To avoid a disastrous downward spiral, we need to employ every strategy to allow businesses to quickly retool for safety and resume operations. Closing businesses harms lower‐​income workers and brings about fear that shutdowns will be long‐​term, so it’s critical that policymakers provide assurances that they have a plan in place that will eventually allow business as usual to pick up.

News accounts indicate that businesses are doing just that. Companies are equipping workers with gloves and masks, taking worker temperatures, spacing out restaurant tables, reconfiguring factory work stations, sanitizing work areas, adjusting schedules, and allowing employees to work from home. Careful use of these practices could help speed up the process of getting people back to work once public health professionals give the all‐​clear.

Governments can also support production by reducing business costs. The U.S. Treasury is easing income tax payment deadlines, and local governments should do the same with property taxes. The government should also ease rules on the use of income tax losses to support business cashflow, while ensuring access to credit for cash‐​strapped firms.

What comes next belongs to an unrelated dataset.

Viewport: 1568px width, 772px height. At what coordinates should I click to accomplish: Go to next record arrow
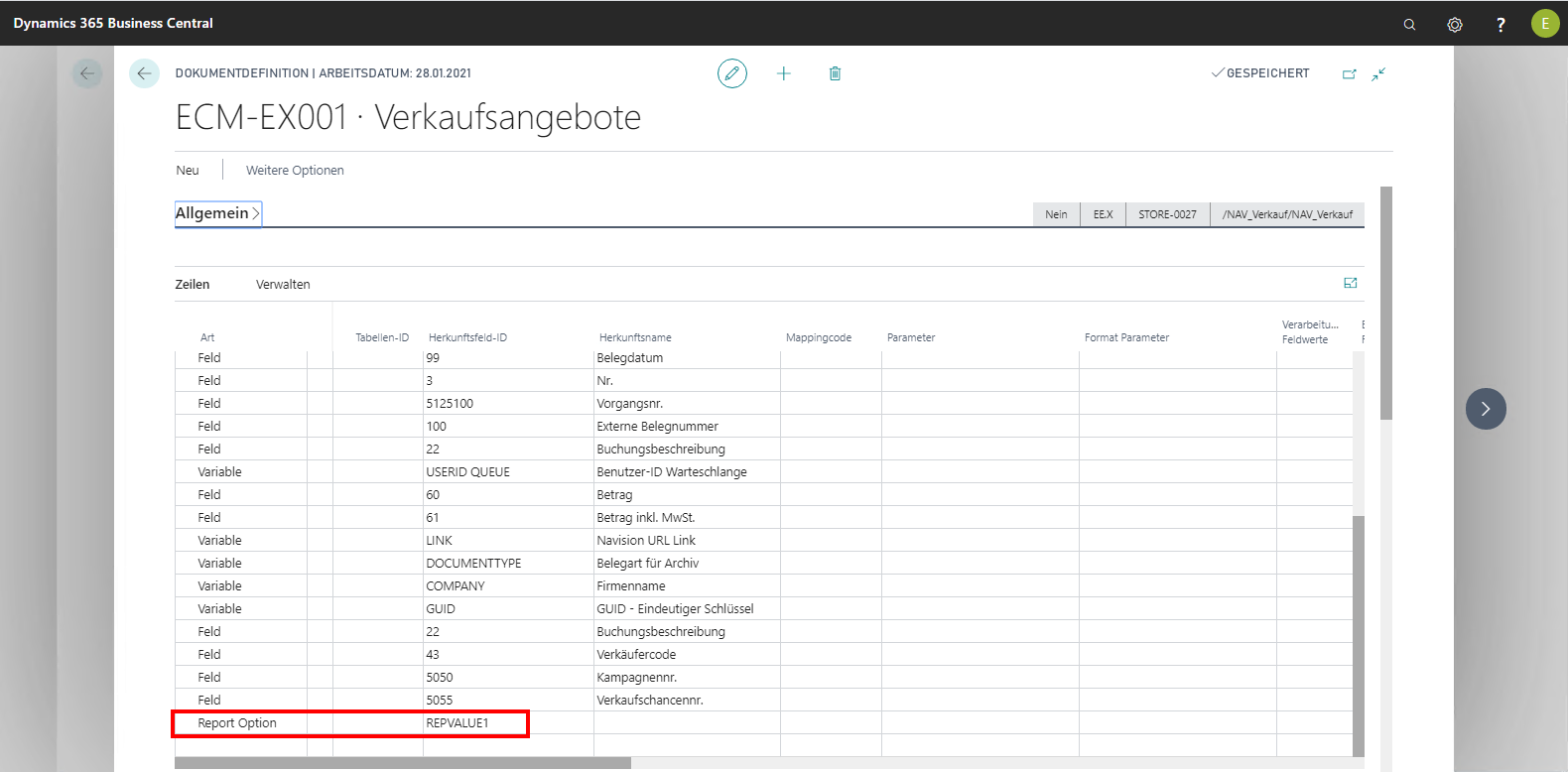click(1486, 409)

But policymakers should refrain from imposing costly rules on businesses, such as mandates for paid sick leave, and from pursuing price‐​gouging cases, which undermine incentives for businesses to supply needed goods. These perhaps well‐​intentioned interventions don’t work during regular times, and during a public health crisis they will likely have an even more destabilizing effect on markets for goods and services.

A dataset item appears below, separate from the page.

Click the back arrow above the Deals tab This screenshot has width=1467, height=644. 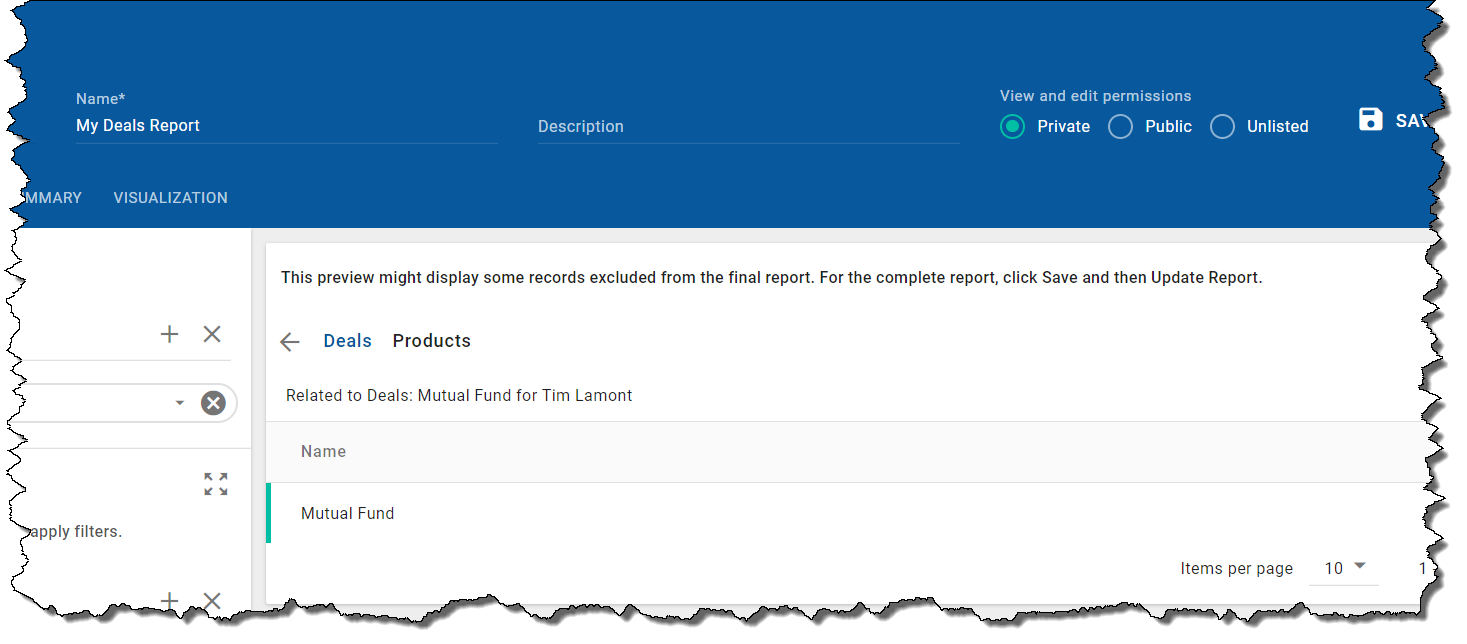(290, 341)
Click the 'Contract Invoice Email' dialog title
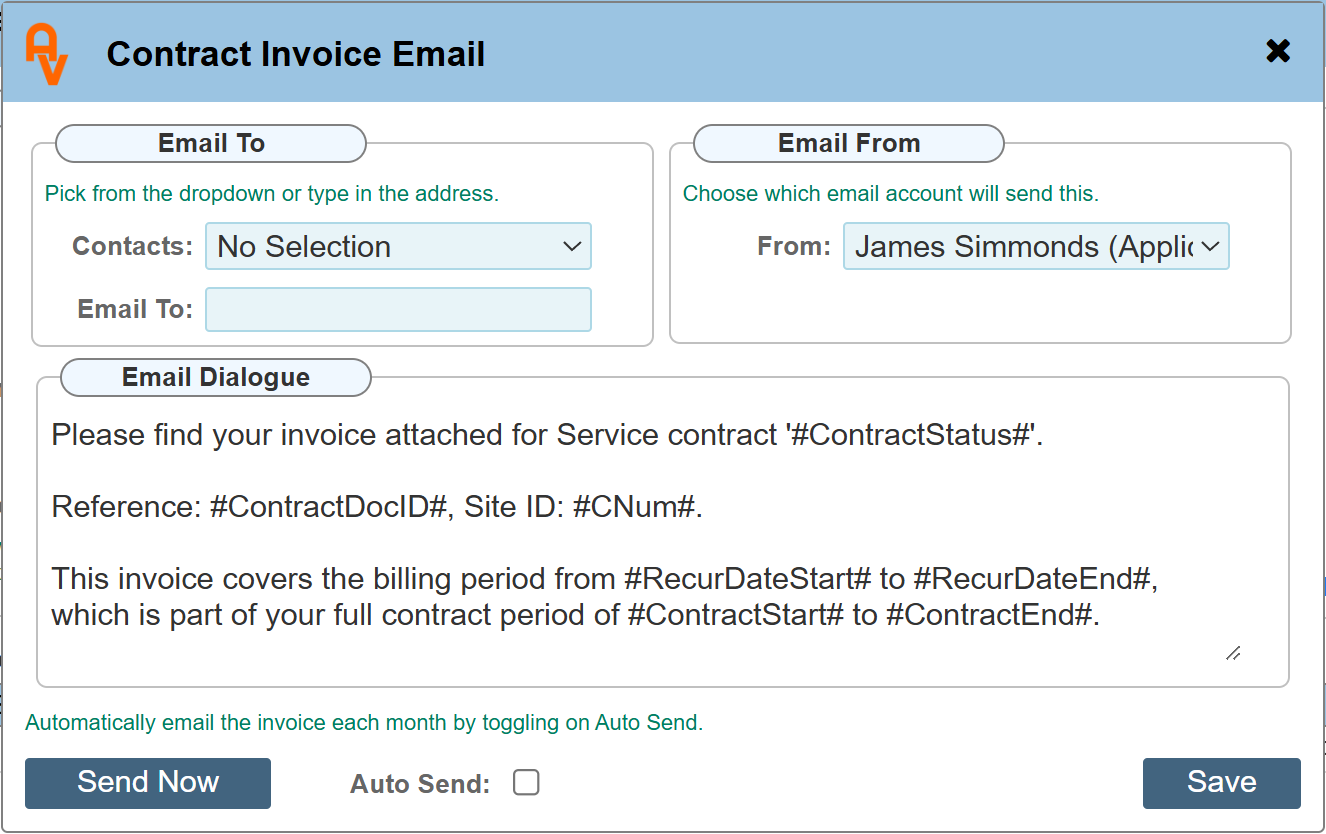The image size is (1326, 834). [x=296, y=53]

The federal government can expand the supply of critical health resources. It should repeal protocols that are undermining hospital flexibility in hard‐​hit areas and repeal restrictions on telemedicine and doctors practicing across state lines. Restrictions on virus testing have been a failure. Thankfully, the government has finally decided to allow companies to sell test kits directly to the public, which will empower the private‐​sector response.

Social distancing and some shutdowns are no‐​brainers. Schools should be closed because learning can move online, and visitors should be barred from places such as nursing homes. But proposals to shutter major industries, such as automobile manufacturing, are likely counterproductive overall. The economy would collapse with such closures, which would ruin many lives.

Treasury Secretary Steven Mnuchin said that a government stimulus is necessary because unemployment could reach 20 percent. But the way to prevent such a disaster is to help American businesses maintain production. Rather than Keynesian subsidies and top‐​down mandates, policymakers should support the private sector with medical supplies, widespread testing, and allowing flexible responses by businesses and hospitals.